TASK TO CARRY OUT:
From the material below, return exactly the lines starting at the one that holds "The width and height of the screenshot is (885, 499)." and ending at the one that holds "Given: Click the Sophon coin icon". Pictures stay out of the answer.

RECORDS PROVIDED:
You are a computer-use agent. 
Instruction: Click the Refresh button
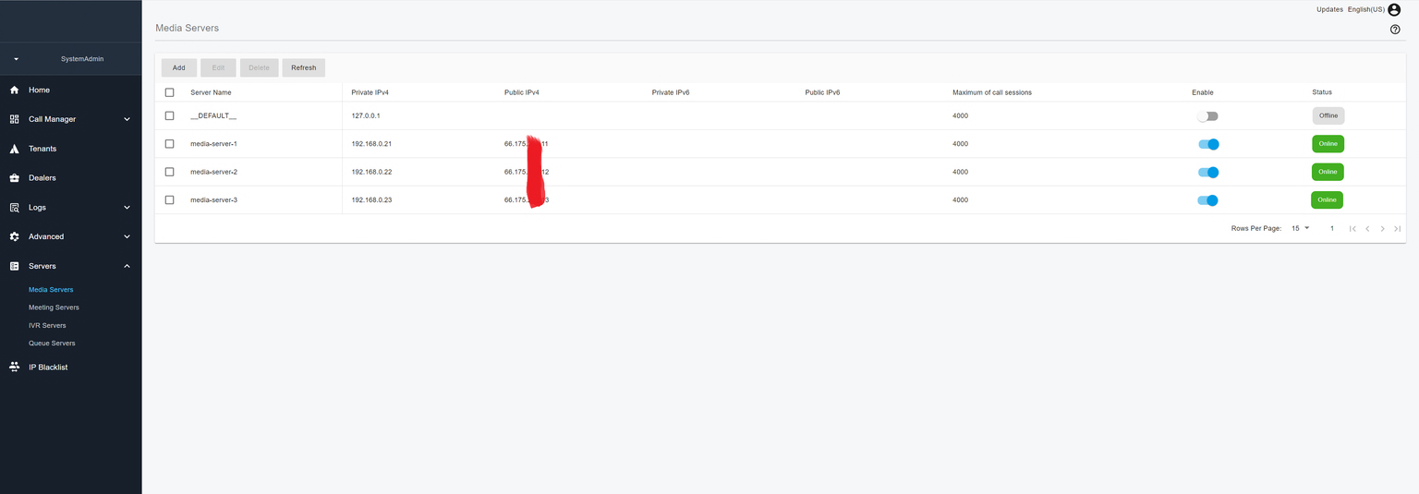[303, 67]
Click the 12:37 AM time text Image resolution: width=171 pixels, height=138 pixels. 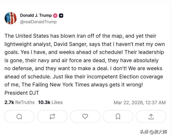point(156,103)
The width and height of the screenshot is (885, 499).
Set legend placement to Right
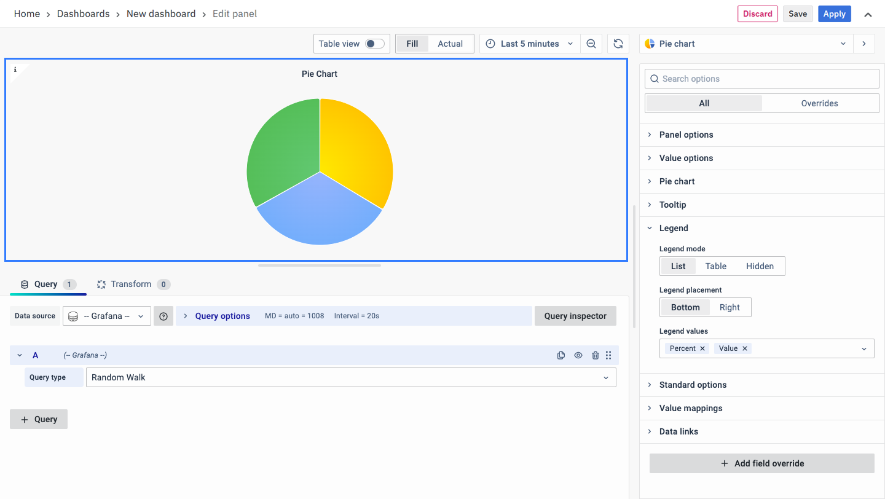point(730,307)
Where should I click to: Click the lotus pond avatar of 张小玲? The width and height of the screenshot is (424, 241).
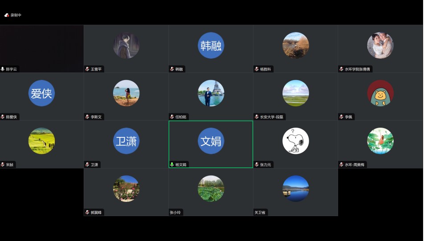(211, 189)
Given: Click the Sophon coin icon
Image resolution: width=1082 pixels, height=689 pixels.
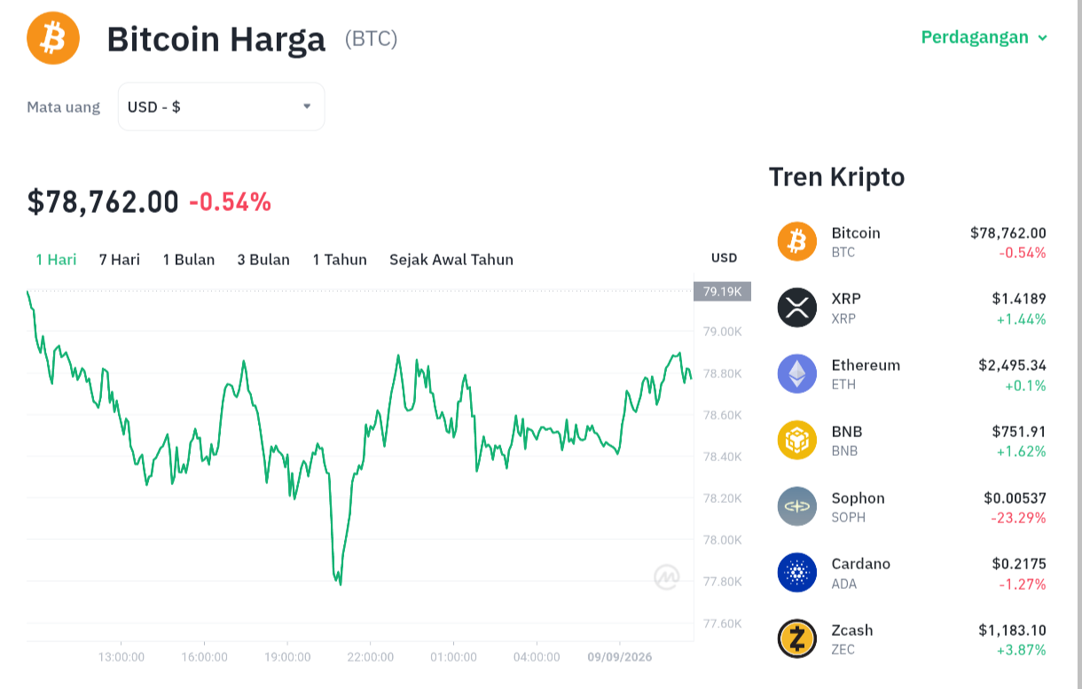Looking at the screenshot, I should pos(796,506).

---

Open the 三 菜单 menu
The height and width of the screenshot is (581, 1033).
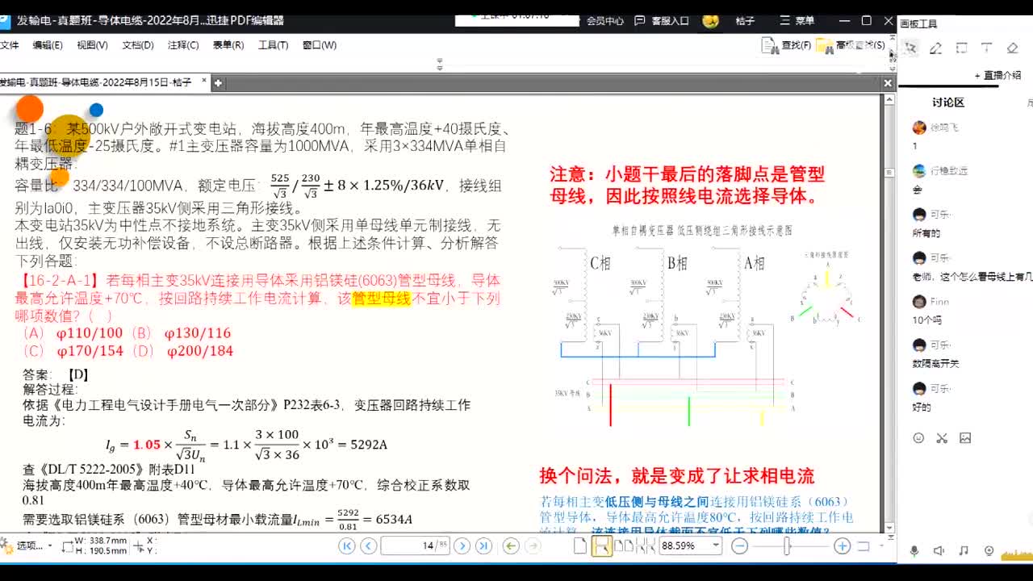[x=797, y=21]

SOLUTION TO THE EXERCISE:
The width and height of the screenshot is (885, 499).
Set legend placement to Right
point(730,307)
Where should I click to: Click the lotus pond avatar of 张小玲? The width and height of the screenshot is (424, 241).
(211, 189)
Given: Click the Sophon coin icon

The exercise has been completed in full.